DATASET EXCERPTS ->
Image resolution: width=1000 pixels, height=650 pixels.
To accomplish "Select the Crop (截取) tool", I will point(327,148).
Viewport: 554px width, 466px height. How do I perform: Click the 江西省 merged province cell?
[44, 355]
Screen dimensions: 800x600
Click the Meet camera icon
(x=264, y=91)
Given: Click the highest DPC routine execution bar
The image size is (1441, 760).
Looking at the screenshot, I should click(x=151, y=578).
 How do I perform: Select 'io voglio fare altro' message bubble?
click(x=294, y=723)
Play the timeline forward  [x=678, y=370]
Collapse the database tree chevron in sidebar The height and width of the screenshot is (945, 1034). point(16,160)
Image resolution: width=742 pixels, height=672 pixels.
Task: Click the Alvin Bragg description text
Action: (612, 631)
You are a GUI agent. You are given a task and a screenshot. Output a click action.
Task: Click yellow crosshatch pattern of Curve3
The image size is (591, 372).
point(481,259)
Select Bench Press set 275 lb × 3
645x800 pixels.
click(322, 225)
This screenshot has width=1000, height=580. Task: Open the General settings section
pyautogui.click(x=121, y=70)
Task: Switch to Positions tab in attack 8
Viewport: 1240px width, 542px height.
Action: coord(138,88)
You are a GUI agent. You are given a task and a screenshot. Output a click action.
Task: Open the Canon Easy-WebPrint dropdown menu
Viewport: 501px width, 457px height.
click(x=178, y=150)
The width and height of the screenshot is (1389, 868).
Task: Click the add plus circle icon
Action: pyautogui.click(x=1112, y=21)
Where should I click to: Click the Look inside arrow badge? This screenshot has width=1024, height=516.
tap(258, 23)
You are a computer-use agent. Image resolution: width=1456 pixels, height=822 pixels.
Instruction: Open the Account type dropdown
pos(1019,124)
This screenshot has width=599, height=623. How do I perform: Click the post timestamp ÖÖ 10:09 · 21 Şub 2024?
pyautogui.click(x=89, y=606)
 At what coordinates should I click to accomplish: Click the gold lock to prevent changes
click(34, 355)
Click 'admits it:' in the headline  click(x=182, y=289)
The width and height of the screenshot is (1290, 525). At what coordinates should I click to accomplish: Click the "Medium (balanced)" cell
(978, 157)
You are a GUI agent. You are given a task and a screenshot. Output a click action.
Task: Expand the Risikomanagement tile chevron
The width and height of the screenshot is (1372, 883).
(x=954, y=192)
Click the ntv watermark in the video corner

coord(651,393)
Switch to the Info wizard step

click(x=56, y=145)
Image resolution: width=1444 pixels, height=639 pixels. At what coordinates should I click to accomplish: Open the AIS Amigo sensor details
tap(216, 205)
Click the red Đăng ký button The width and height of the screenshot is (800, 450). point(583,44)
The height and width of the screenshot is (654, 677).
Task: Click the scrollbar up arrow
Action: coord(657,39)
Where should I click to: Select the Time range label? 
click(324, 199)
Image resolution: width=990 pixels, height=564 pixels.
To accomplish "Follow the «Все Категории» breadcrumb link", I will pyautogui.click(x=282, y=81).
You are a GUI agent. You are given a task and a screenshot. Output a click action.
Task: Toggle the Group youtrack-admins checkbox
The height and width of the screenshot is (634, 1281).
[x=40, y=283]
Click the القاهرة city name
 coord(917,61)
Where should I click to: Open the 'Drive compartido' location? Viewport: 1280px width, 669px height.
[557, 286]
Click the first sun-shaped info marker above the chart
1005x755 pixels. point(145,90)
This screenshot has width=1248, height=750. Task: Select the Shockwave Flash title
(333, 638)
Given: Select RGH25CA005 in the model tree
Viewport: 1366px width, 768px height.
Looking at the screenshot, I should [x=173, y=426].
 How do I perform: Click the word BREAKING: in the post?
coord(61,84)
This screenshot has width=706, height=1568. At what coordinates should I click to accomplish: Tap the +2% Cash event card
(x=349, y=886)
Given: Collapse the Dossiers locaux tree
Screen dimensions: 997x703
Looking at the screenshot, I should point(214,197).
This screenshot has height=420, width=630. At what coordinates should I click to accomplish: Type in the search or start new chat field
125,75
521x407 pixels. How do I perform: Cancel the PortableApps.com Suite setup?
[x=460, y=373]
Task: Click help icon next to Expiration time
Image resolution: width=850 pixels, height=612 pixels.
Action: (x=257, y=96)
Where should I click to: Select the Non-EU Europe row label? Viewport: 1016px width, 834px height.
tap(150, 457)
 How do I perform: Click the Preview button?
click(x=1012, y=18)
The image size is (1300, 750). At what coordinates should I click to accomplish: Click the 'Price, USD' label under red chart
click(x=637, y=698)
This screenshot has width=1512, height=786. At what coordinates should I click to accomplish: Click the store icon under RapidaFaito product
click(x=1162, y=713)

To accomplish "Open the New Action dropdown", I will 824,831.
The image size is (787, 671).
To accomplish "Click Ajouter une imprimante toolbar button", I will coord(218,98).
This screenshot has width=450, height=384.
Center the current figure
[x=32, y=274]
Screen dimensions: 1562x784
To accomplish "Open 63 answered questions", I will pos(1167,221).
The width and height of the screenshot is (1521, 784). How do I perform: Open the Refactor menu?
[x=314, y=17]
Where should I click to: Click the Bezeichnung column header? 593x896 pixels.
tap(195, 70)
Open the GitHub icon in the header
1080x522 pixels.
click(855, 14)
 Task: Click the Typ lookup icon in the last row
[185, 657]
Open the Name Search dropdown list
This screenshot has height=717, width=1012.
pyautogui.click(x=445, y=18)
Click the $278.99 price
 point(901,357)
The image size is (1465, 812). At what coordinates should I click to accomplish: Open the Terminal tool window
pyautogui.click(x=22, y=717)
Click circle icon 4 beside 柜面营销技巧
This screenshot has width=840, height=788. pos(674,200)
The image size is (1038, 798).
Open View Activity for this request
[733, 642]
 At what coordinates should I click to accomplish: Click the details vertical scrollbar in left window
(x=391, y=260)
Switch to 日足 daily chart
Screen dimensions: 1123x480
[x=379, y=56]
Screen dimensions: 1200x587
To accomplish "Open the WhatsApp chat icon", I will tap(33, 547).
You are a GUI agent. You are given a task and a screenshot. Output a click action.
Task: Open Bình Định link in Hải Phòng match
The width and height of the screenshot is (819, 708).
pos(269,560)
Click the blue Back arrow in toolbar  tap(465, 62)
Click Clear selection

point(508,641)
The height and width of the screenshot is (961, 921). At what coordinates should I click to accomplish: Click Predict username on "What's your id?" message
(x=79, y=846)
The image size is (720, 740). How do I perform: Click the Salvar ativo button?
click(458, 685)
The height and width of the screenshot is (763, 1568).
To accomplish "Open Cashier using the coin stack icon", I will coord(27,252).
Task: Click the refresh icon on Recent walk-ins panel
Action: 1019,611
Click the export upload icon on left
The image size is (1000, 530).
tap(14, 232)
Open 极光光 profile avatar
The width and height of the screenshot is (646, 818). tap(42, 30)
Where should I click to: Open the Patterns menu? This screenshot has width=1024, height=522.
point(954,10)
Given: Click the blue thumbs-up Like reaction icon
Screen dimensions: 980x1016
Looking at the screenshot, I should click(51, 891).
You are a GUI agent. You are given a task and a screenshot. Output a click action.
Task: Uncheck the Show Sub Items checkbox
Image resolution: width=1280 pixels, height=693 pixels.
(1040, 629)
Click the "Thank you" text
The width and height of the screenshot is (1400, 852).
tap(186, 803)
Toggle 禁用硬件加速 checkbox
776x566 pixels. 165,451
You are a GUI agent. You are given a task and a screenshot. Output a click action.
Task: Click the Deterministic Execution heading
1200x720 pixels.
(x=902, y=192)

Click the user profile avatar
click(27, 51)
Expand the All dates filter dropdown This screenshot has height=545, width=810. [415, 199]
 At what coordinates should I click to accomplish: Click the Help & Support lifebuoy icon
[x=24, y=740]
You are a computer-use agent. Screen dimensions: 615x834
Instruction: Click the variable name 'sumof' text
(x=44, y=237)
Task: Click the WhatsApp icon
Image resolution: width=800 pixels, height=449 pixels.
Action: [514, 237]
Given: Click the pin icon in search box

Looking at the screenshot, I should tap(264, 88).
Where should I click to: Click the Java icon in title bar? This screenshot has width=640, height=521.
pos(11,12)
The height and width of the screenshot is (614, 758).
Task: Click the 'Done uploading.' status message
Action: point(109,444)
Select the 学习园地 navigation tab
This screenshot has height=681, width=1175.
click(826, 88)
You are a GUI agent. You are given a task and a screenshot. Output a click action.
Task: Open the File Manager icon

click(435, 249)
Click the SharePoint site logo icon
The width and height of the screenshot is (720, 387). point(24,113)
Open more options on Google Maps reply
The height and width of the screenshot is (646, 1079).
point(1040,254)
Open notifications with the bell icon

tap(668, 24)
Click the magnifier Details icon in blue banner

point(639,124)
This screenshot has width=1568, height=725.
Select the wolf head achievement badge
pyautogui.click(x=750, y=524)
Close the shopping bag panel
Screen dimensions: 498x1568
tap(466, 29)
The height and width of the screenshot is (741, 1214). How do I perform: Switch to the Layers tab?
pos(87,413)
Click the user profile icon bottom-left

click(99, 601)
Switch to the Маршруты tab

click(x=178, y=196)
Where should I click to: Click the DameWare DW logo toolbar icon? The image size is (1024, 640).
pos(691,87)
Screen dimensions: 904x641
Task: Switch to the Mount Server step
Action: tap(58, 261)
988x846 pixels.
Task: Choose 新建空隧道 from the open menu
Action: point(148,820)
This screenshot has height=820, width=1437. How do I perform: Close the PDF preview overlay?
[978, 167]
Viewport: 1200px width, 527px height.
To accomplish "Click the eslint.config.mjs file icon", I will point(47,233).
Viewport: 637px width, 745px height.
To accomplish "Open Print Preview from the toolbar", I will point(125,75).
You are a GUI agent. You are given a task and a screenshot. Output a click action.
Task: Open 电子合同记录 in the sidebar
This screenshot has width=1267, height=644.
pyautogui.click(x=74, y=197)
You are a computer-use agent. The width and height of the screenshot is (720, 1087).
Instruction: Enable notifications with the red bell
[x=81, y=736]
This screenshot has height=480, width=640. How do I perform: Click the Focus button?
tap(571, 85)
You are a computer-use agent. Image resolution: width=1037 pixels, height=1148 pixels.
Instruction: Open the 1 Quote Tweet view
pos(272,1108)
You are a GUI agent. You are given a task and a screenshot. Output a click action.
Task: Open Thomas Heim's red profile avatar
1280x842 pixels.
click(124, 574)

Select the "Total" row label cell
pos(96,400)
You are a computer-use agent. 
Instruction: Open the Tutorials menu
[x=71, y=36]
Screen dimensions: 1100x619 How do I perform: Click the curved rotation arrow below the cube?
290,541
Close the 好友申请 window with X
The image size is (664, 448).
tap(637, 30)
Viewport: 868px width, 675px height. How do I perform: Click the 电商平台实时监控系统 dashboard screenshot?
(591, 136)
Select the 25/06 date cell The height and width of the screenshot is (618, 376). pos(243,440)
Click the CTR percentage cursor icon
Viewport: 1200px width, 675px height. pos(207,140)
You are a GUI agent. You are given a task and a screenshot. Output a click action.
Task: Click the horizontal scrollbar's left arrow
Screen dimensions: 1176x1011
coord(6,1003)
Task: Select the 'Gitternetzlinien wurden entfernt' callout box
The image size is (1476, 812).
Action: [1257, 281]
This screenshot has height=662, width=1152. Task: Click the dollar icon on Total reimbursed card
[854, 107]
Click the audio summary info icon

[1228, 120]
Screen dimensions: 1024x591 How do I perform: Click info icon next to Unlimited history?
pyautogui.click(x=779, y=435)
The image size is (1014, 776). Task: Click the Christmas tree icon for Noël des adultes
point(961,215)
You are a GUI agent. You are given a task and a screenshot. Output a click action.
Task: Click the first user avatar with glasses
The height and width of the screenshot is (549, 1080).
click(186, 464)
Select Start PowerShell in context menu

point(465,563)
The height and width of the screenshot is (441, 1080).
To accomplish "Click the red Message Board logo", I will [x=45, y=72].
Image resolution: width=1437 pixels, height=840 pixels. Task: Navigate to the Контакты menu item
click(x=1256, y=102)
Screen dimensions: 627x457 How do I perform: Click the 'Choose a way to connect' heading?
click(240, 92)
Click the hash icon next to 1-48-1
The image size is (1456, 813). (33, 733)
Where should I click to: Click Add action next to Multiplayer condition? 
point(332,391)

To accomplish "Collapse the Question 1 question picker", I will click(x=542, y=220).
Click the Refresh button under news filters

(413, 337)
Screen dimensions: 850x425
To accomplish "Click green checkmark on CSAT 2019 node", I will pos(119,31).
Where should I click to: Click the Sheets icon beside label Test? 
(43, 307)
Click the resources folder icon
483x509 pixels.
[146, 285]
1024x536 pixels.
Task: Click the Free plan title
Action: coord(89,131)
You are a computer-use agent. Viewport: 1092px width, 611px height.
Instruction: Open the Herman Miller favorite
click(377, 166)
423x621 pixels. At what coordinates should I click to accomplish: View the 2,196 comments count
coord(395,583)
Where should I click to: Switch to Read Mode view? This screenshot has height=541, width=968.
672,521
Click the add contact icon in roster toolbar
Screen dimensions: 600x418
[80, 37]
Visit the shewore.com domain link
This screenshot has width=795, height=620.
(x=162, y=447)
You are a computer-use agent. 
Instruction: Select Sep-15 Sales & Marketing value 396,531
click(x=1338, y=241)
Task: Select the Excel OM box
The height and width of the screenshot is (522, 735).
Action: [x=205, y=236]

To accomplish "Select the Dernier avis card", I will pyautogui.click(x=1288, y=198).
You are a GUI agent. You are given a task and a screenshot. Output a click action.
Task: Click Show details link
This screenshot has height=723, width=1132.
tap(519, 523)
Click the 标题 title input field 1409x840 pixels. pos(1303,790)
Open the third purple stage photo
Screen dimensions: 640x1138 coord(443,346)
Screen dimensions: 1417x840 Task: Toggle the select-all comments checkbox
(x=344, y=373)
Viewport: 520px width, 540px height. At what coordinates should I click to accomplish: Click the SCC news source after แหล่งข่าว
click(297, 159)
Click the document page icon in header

PROBLEM DETAILS -> Look through the records above and report how many lines hold the word "computer", giving only the number.

OUTPUT BELOW -> 7